Dear Heloise: I'm sure I read in your or your mother's column about the importance of cleaning the dryer vent/hose. Not only is not cleaning it a fire hazard, but it slows the drying time.

Well, I never knew how to clean one until today. By accident, I pulled the dryer too far away from the wall, and the flexible hose came loose at the bottom. A pile of lint fell out. I shook the hose and another pile fell out with two old credit cards that belonged to one of my sons. Next I saw a drill bit and some wires from bras. Then the money!

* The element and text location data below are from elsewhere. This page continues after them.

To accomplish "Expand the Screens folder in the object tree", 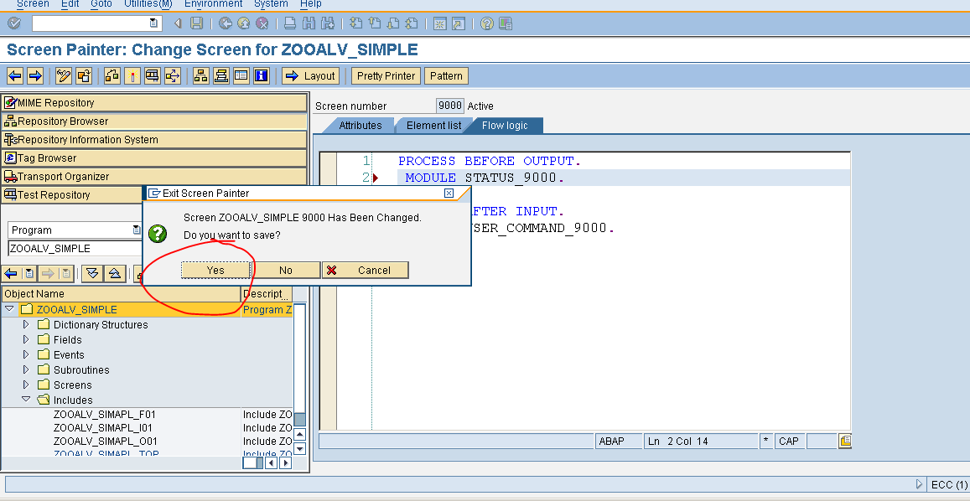I will (x=26, y=385).
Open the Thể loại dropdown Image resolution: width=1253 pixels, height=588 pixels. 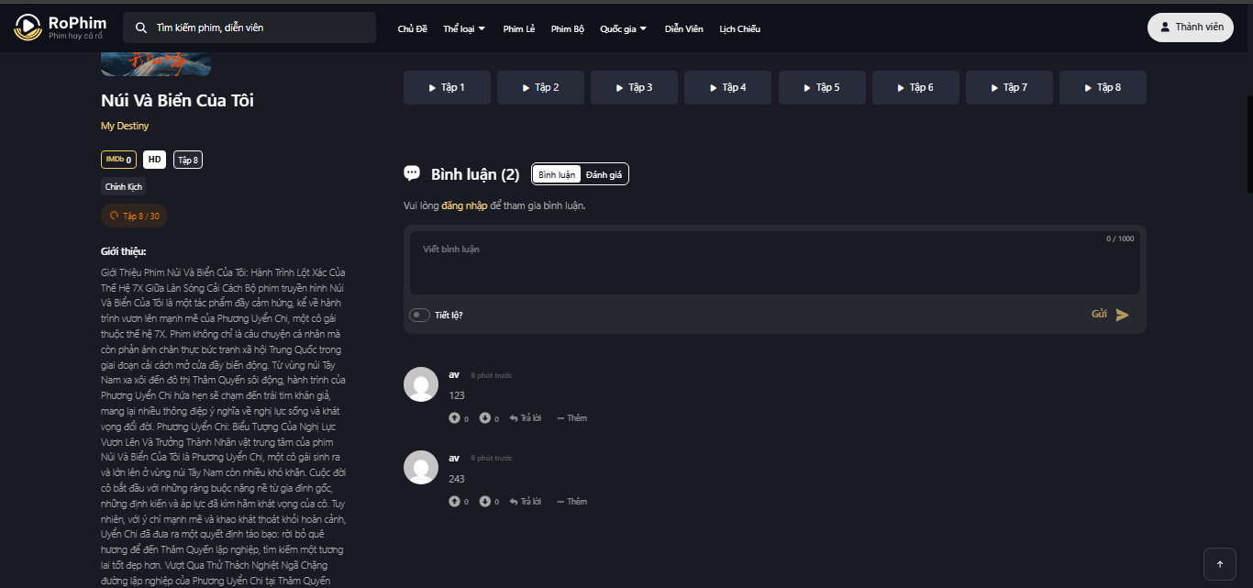click(463, 28)
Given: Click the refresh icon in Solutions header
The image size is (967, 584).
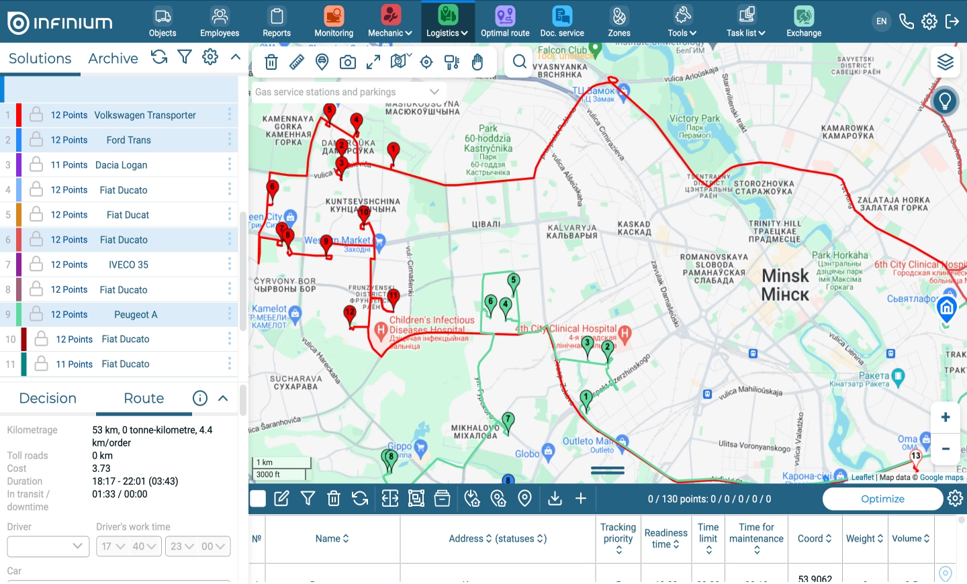Looking at the screenshot, I should pos(159,58).
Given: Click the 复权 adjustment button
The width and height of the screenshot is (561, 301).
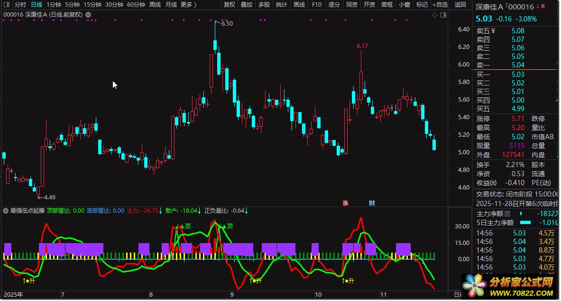Looking at the screenshot, I should pos(229,5).
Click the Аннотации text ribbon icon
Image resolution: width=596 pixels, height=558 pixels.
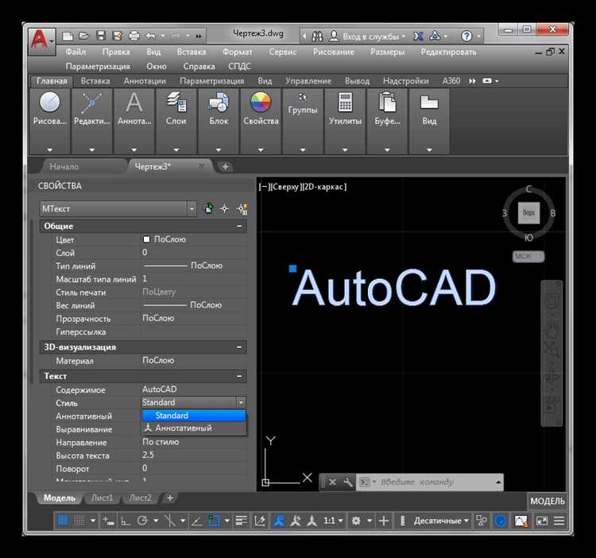134,110
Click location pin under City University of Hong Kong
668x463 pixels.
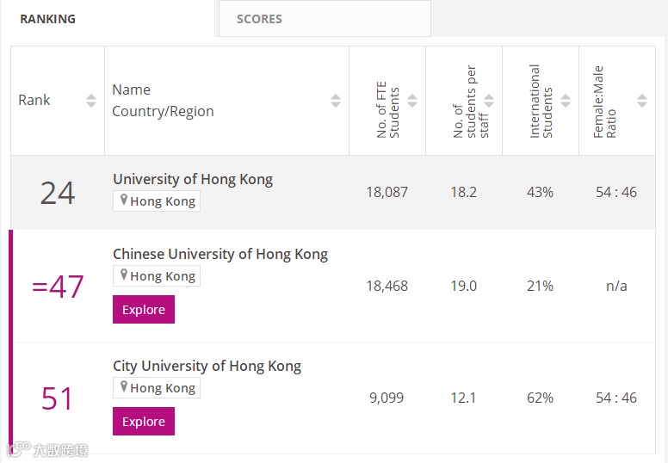click(x=124, y=386)
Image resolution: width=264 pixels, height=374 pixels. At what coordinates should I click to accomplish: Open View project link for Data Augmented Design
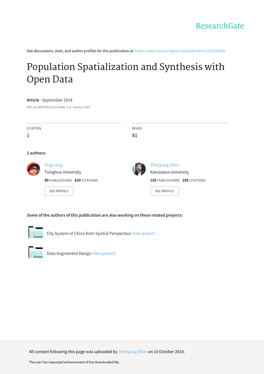pos(104,253)
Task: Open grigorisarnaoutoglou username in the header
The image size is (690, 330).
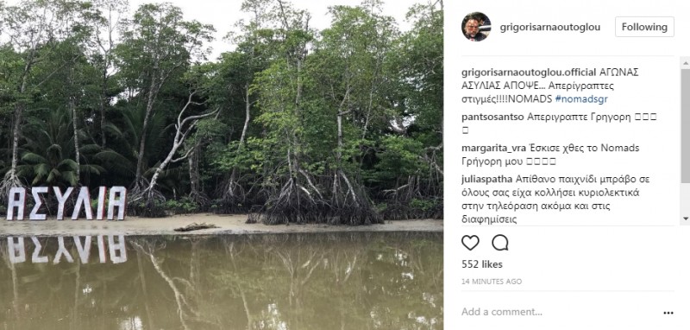Action: 550,28
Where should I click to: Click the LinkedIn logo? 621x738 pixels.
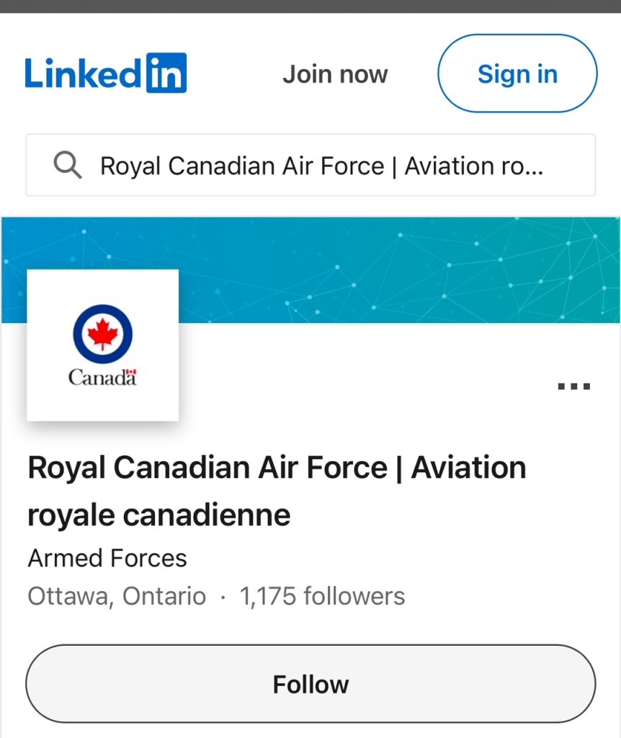click(x=105, y=74)
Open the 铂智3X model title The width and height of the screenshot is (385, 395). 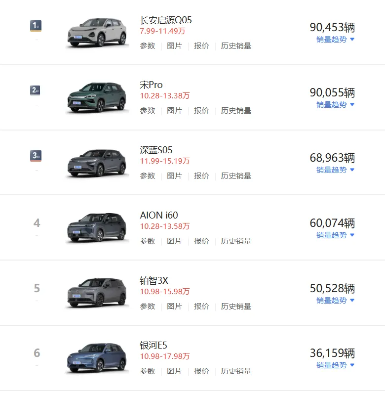154,280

Talk about washing money! When I finished vacuuming out the machine by sticking the vacuum hose all the way in the end, I thought I was at a slot machine in Atlantic City.

I wound up with:

12 quarters

23 dimes

4 nickels

21 pennies

for a total of $5.71.

I can't believe it! Now I'm wondering about maintenance men at laundry places — I wonder what they find? Good for a laugh and a little profit! — Lois McLain, Interlaken, N.J.

Wow! Maybe that's where all those missing socks go! Folks, take a look at that dryer hose today. — Heloise

Dear Heloise: I recently discovered that to remove paint from skin, baby oil works like a charm and isn't harsh on your skin. — Doriece Otto, Houston, Texas

Yup! Plain old baby or mineral oil works wonders! Here's another neat paint hint from Mildred Shepherd of Arlington, Va. She says: "All of us have used masking tape to avoid getting paint on unwanted places, and all of us have used dropcloths to protect floors and furniture, but how about our shoes? My husband just takes the roll of masking tape and neatly applies a few strips to the toes of his shoes! The job is done; the tape comes off in just a few seconds, and his shoes are as neat and shiny as ever!"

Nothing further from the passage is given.